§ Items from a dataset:
---*---

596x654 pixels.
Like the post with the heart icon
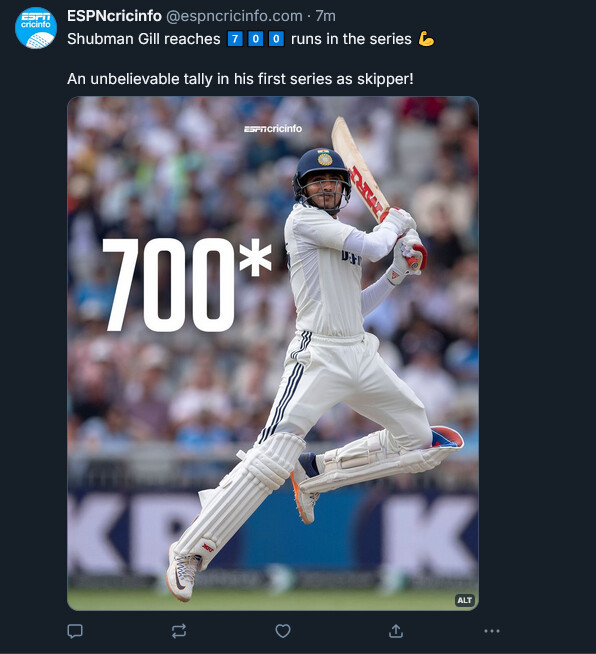pyautogui.click(x=283, y=631)
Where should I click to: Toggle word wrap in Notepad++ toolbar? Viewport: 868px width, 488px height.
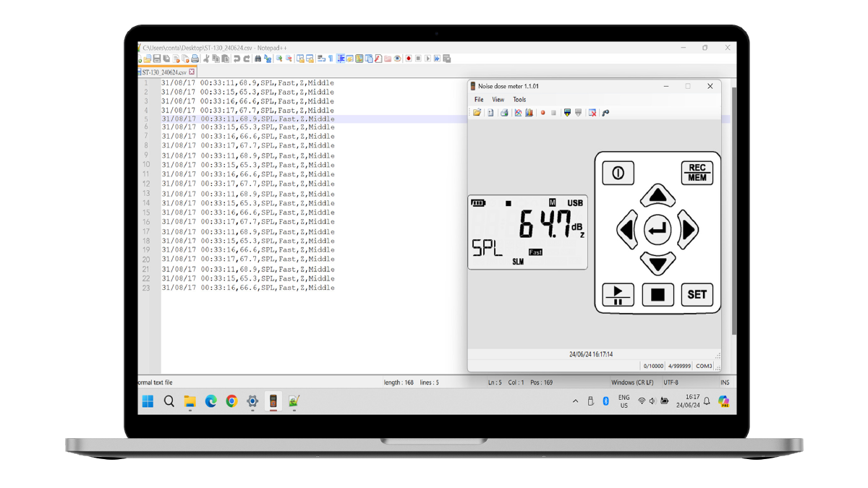coord(320,59)
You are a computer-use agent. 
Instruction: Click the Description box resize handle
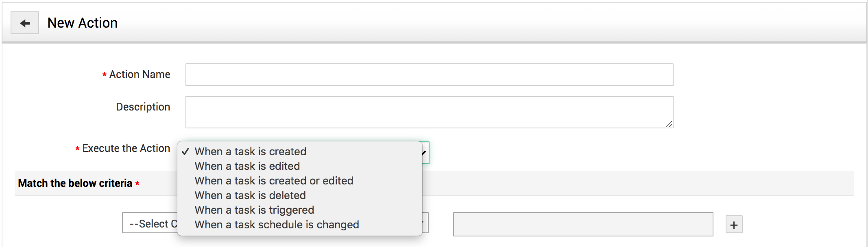tap(669, 124)
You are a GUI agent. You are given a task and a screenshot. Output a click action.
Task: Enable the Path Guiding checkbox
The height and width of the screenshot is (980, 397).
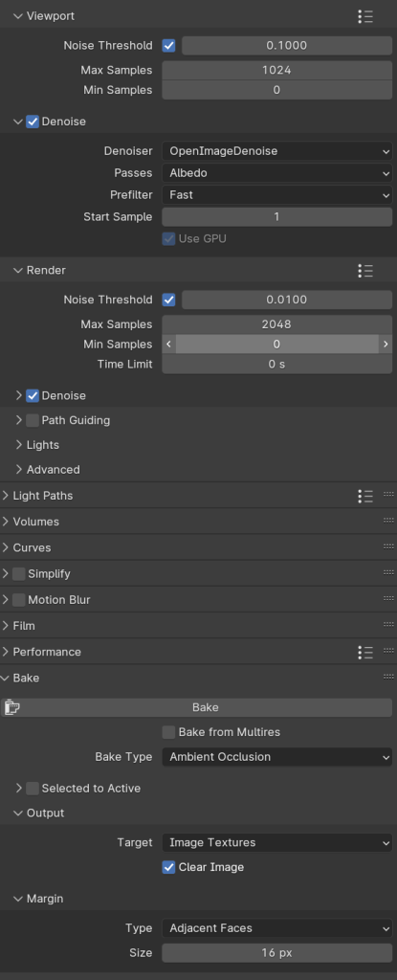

---*---

§ Brief: Would you please repeat each record exactly? Leave the pictures out.

§ Solution for this task:
596x654 pixels.
Like the post with the heart icon
pyautogui.click(x=283, y=631)
Where should I click to: Toggle word wrap in Notepad++ toolbar? Viewport: 868px width, 488px height.
coord(320,59)
You are a computer-use agent. 
Instruction: Click the Description box resize handle
tap(669, 124)
You are a GUI agent. You are given a task and a screenshot. Output a click action.
Task: Enable the Path Guiding checkbox
The height and width of the screenshot is (980, 397).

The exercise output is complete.